A central test for world leadership, here and now, is the priority leaders give, individually and collectively, to those most in need. Values and integrity are well reflected in how priorities are ordered. That is true especially in times of crisis. The stated values of leaders, to care for all citizens and especially those most in need, need to be translated into bold action to address critical social needs. There is much to build on, with heartening local, national, and multinational responses, but great needs cry out for far more.

In this week’s meetings, the decision tables are largely populated by financial, economic, and political leaders from established global and national institutions. There are channels to hear the voices of civil society, including religious leaders and entities. These voices need to speak loudly at this critical juncture, united in demanding that the priority, the preference in decisions, go to those in greatest need. 

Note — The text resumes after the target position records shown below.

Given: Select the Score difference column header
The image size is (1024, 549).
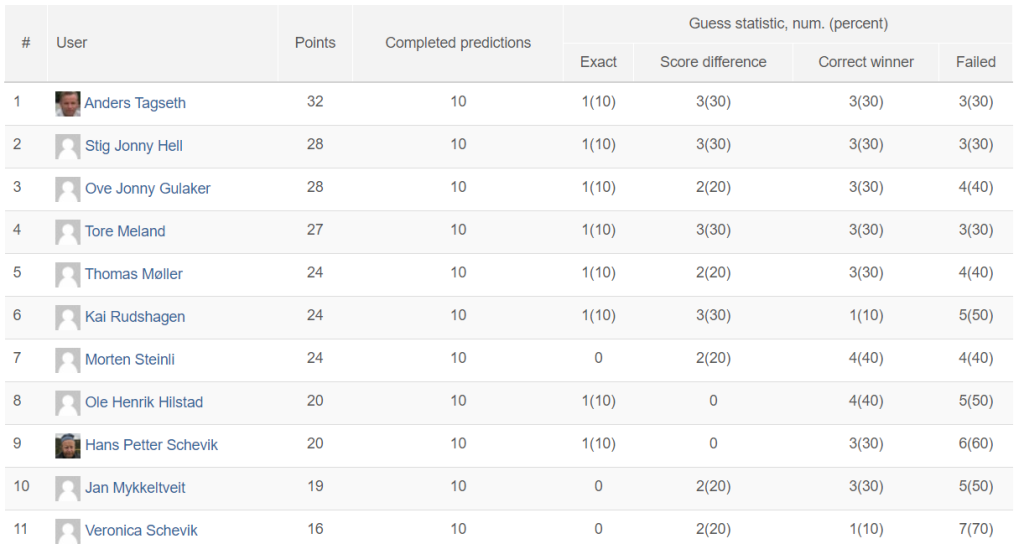Looking at the screenshot, I should coord(713,62).
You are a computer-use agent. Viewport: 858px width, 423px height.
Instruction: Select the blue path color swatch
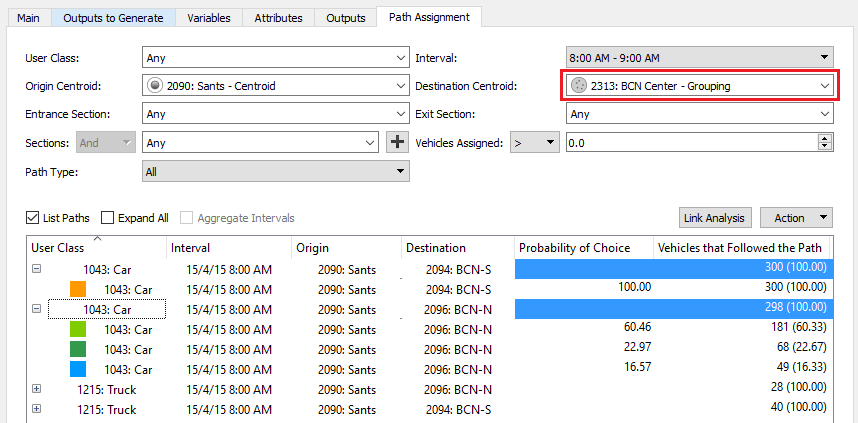tap(78, 370)
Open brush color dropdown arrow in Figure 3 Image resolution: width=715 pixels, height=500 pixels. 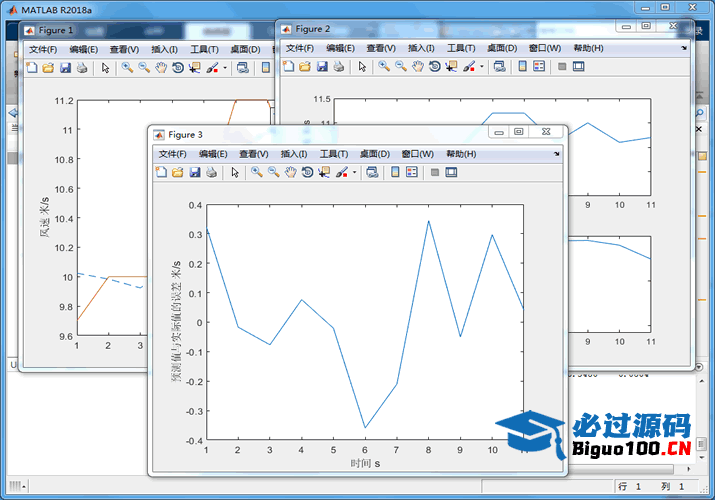pos(354,172)
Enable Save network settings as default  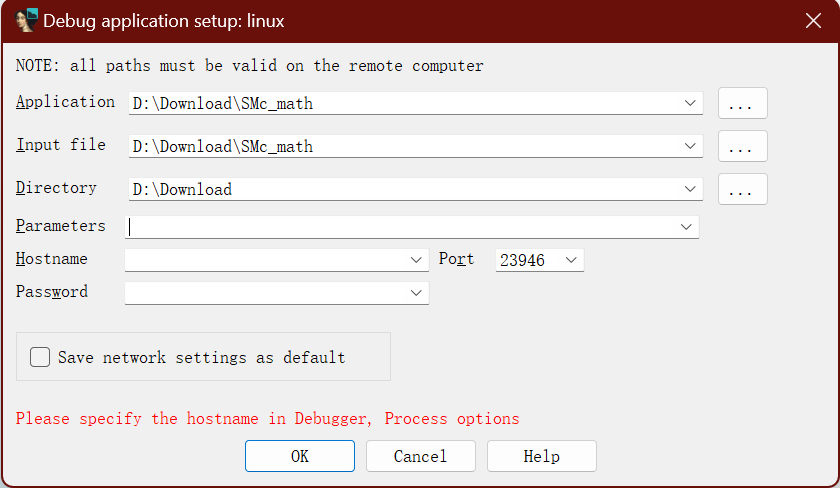[x=40, y=357]
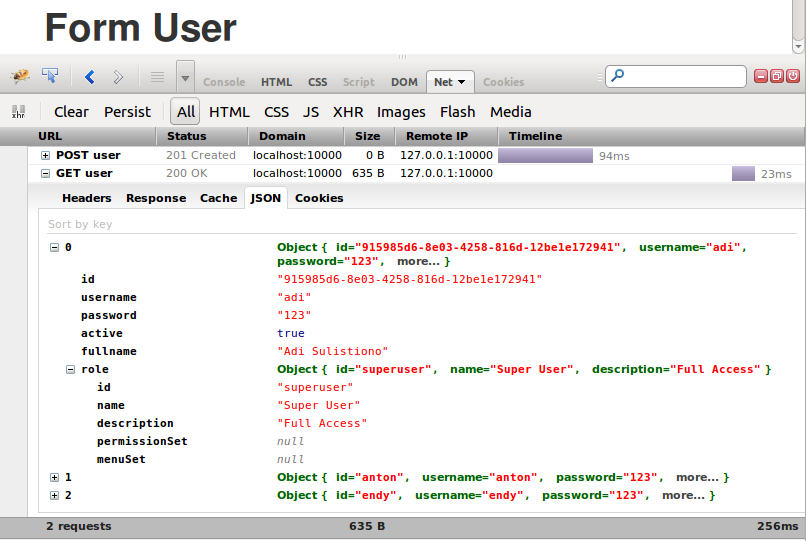Viewport: 806px width, 541px height.
Task: Enable the XHR request filter
Action: (348, 112)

Leaders face difficult choices as they must balance public health imperatives against the high costs of shutting down economic activity: lives versus livelihoods. In a crisis that has no true precedent, actions need to be worked out on the fly. Global governance mechanisms have well-known flaws, exacerbated by weak trust in institutions overall and polarizing politics. 

There are grave risks that, in the cacophony of voices and urgent demands, those who suffer most will not be heard and their needs get a lower priority. The human tendency is to look to tried mechanisms and to heed the interests of those with most power. Mechanisms for social protection in most countries are patently inadequate to address the urgent and extraordinary needs that result from COVID-19 shutdowns: for food, shelter, health care, education, and the means to pay bills. That puts a great onus on focused attention and bold and creative action.

The social impact of the global lockdown belongs right at the top of the agendas this week, especially in the closed-door meetings involving financiers that look to urgent rescue packages. That means the IMF, the World Bank, and the less institutionalized bodies that can mobilize decisions by the leading powers: the G7 and the G20. In keeping the economic wheels going, the needs of the poor should be a leading priority.

Three urgent priorities for social action are evident. 

The first is action on well-crafted proposals for a two-year debt payment standstill for African countries. In normal times, country-by-country and creditor-by-creditor negotiations of debt restructuring is the rule, but in the face of today’s urgent crisis across the board action is needed. 

Second, emergency social protection programs need to be bolstered and expanded with practical national level mechanisms. These need to include designs that ensure support to urgent needs of children and small businesses. The needs are enormous: The United Nations estimates that about 76 million people in sub-Saharan Africa alone need aid to survive and protect their health. 

Third, humanitarian funding for the over 70 million people who are in refugee and internally displaced persons situations must be assured, adapted to present realities, and expanded.

Wise observers are calling now, even during the heat of the crisis, to start systematic preparation for reforms that look to the medium and long term. These will surely focus on global governance systems, stronger financial and economic instruments. The crisis has shone a bright light on the injustice of inequalities, in health care, education, and many other areas. It has revealed how far short social protection mechanisms fall. It also shows clearly how power imbalances stifle the voice and influence of the poorest people, across the world, on decisions that count. It would be a grave moral failing if the deep flaws that the crisis makes starkly clear are not at the top of the agenda as we, from all sectors, look to rebuilding the future.